Researcher(s)
- Christopher Peters, Biomedical Engineering, University of Delaware
Faculty Mentor(s)
- Joshua Cashaback, Biomedical Engineering, University of Delaware
Abstract
From a driver swerving to avoid an accident to a batter tracking a pitch, making rapid decisions is a ubiquitous and vital human ability, however we are not always fast enough. Indecisions, orĀ failures to execute a decision before a time constraint, are frequently observed in human behavior yet their role in human decision making is largely unexplored. We tested the hypothesis that optimal behavior that maximizes expected reward in a motor decision making task will result in making indecisions, predicting that humans would make the optimal amount. The task was modeled computationally as an optimal stopping time problem where human participants selected a time to stop waiting for sensory evidence to react to and proceed to guess randomly to maximize points earned. Participants approached optimality by adjusting their stopping times to account for internal delays and avoid suboptimal amounts of indecisions.

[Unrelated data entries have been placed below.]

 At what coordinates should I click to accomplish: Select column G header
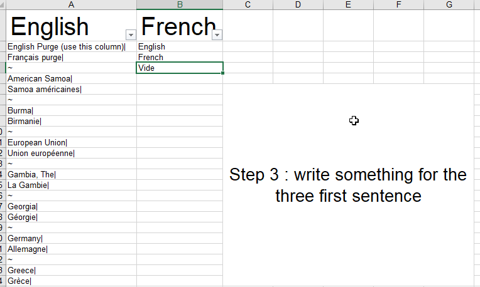coord(449,4)
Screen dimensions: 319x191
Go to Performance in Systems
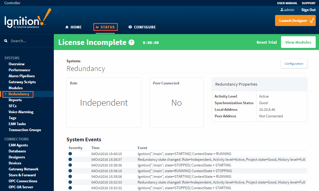19,70
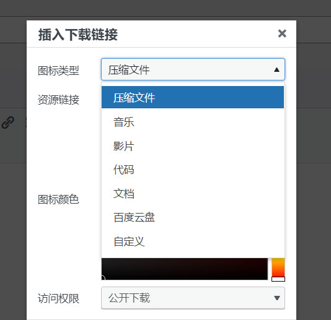Close the 插入下载链接 dialog
Screen dimensions: 331x320
282,33
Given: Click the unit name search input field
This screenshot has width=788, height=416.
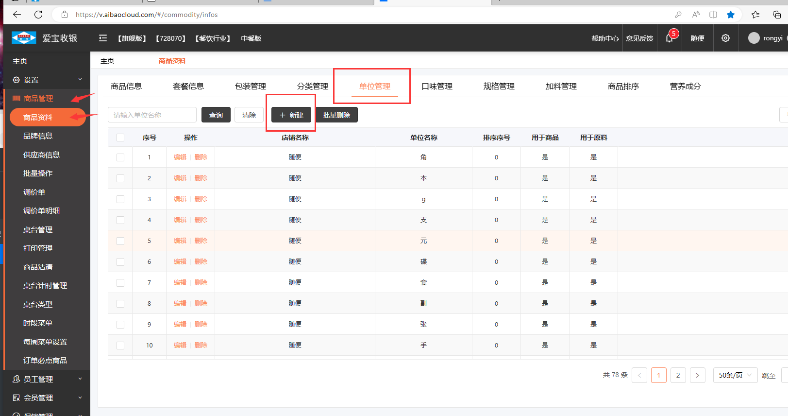Looking at the screenshot, I should 152,115.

Despite this, participants were still suboptimal in their decision times and indecision rates compared to the optimal model, possibly showing a bias towards making decisions with sensory evidence over random guessing and a lack of consideration for additional delays and uncertainties involved in guessing. Model predictions suggested the optimal strategy would result in making indecisions in all conditions but one where instant random guessing was the ideal strategy due to reaction and movement delays. Applications of understanding how humans make choices include athletic, emergency service, and military settings where optimization of rapid decision making is relevant to improving performance.